--- start Reading passage ---

Fisher 202 Receiver Restoration

Unit: AM/FM Stereo Receiver

Manufacturer: Fisher

Model: 202

SN: 22247

Another Fisher receiver (Futura series, model 202) came in for restoration. I restored exactly the same model a few months ago and one can read the restoration process in detail here: Fisher 202 receiver restoration. So, this post will be shorter than usual but I want to document what was done on this unit for future references. I hope it will be a good addition to my previous post about the Fisher 202 restoration.

Before I powered up this little receiver I checked the fuses on the back side to make sure that all of them have a correct rated current. There are three fuses on the back side: the main 2A slow blow fuse to protect the unit and two 2.5A slow blow fuses to protect the left and right channels. The fuse protecting the left channel was blown but someone bypassed it with a small piece of aluminum foil (!). Well, I was not surprised since you never know what can be found in these old units... Anyway, I replaced the blown fuse with a new one and powered the receiver up using my Dim Bulb Tester (DBT). The light bulb flashed for a second on bright and then dimmed out almost completely. So, this unit has no short circuit.

--- end Reading passage ---

[Objective]:
Please answer these questions about the Fisher 202 restoration post, one per line and numbered 1., 2., 3.:
1. In which series is the model 202 receiver?
2. What rating do the two fuses protecting the left and right channels have?
3. What had been used to bypass the blown left-channel fuse?
The data listing after this point is not needed for anything here.

--- start Information provided ---

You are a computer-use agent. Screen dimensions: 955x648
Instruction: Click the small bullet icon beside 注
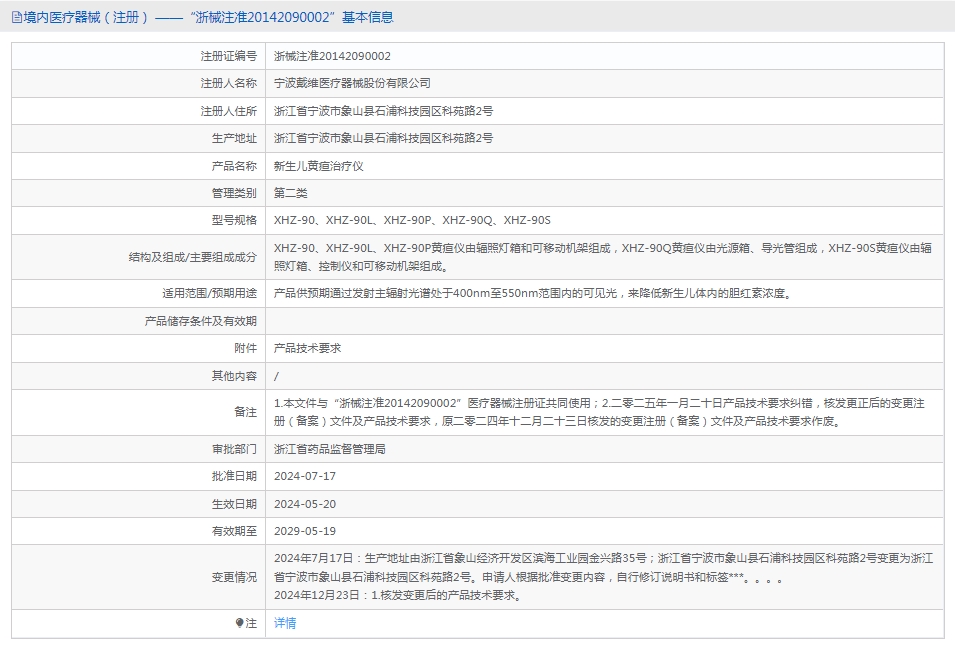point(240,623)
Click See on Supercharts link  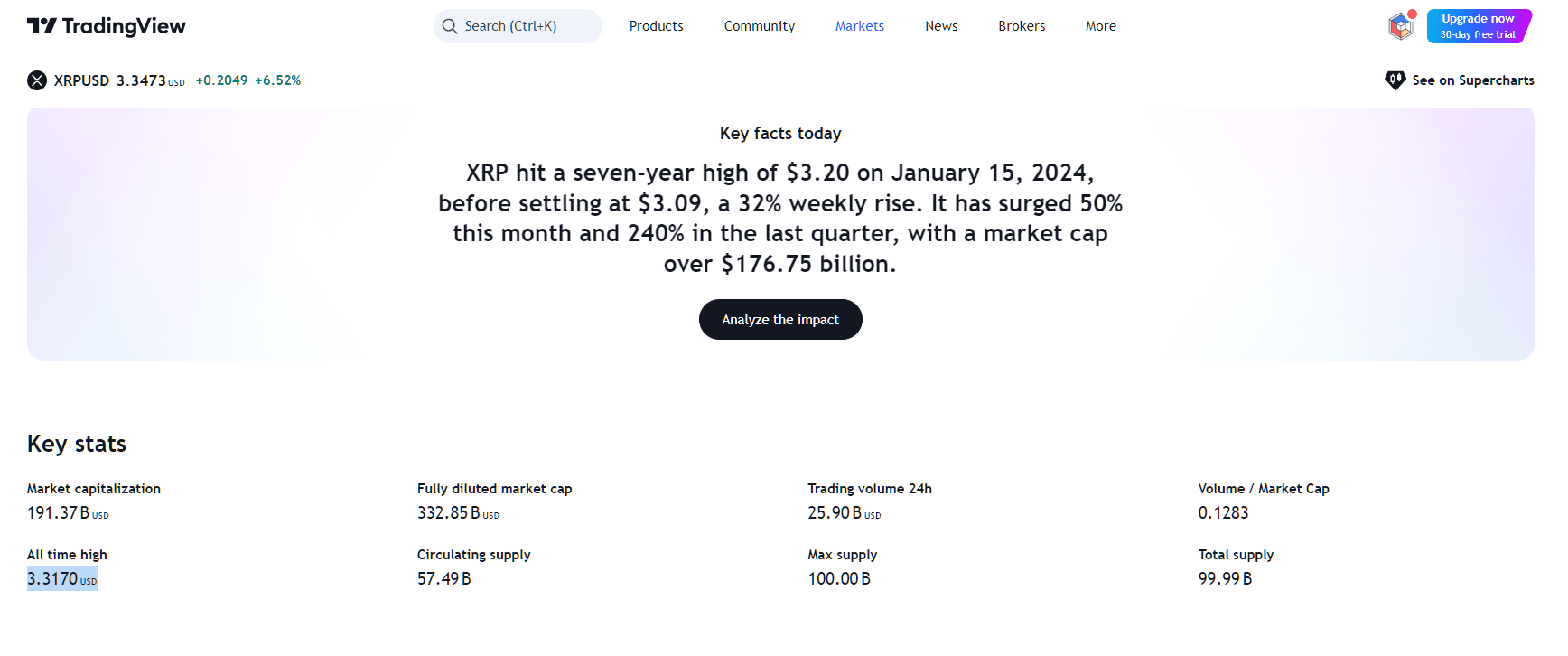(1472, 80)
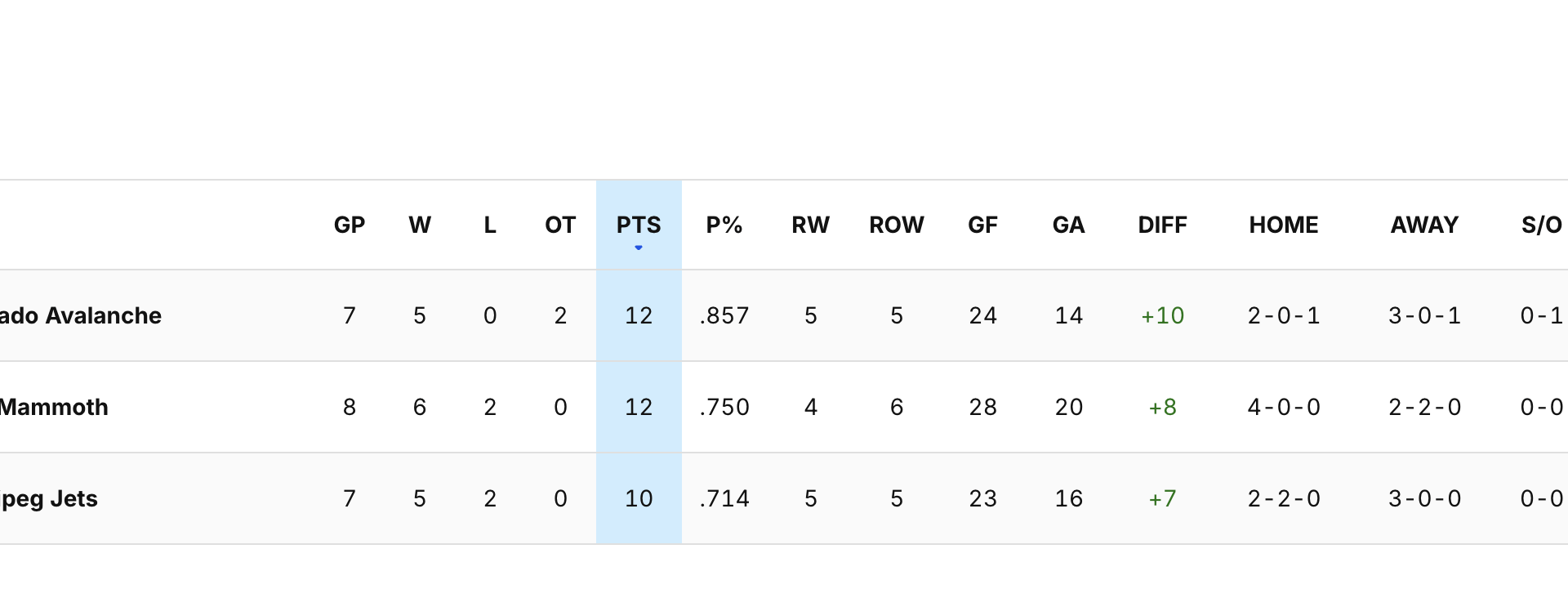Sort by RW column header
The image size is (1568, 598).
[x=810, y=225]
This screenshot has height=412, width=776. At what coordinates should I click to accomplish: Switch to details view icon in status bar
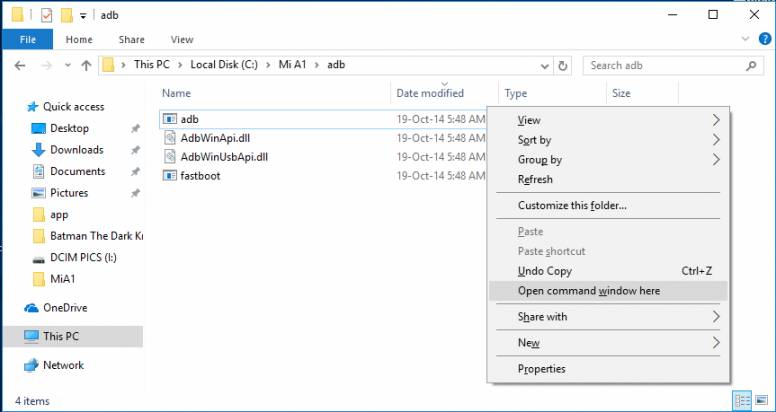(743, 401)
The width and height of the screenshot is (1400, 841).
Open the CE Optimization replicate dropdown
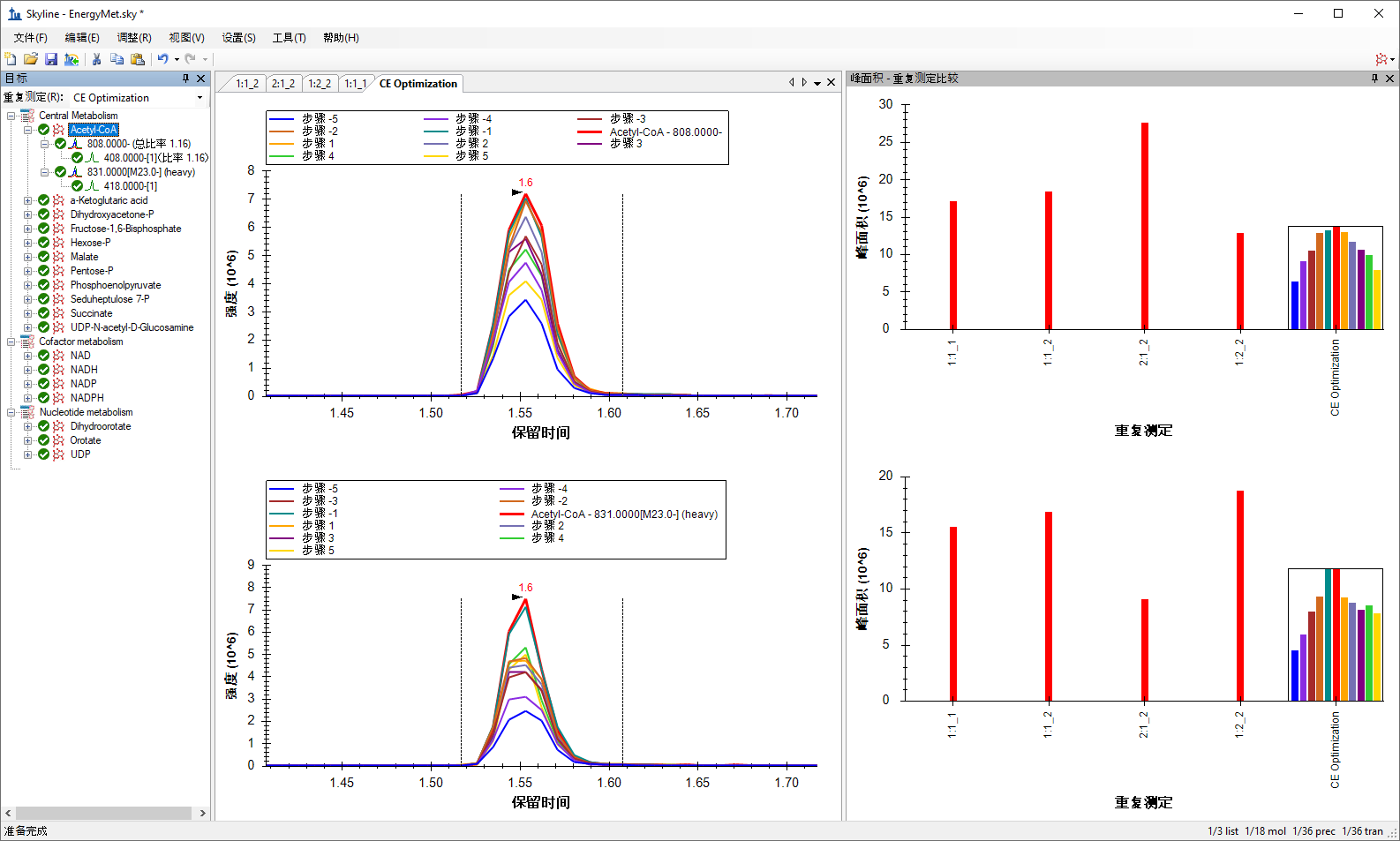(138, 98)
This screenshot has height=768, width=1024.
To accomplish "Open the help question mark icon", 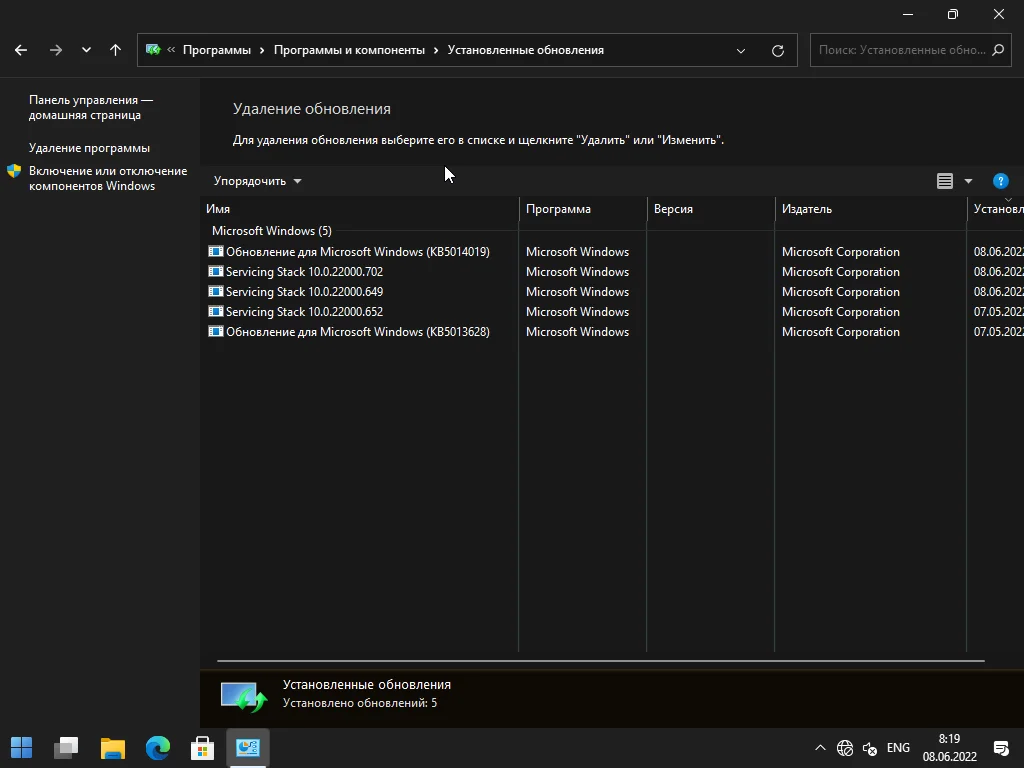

--- end Information provided ---

[Exercise output]:
1. The Futura series.
2. 2.5A slow blow.
3. A small piece of aluminum foil.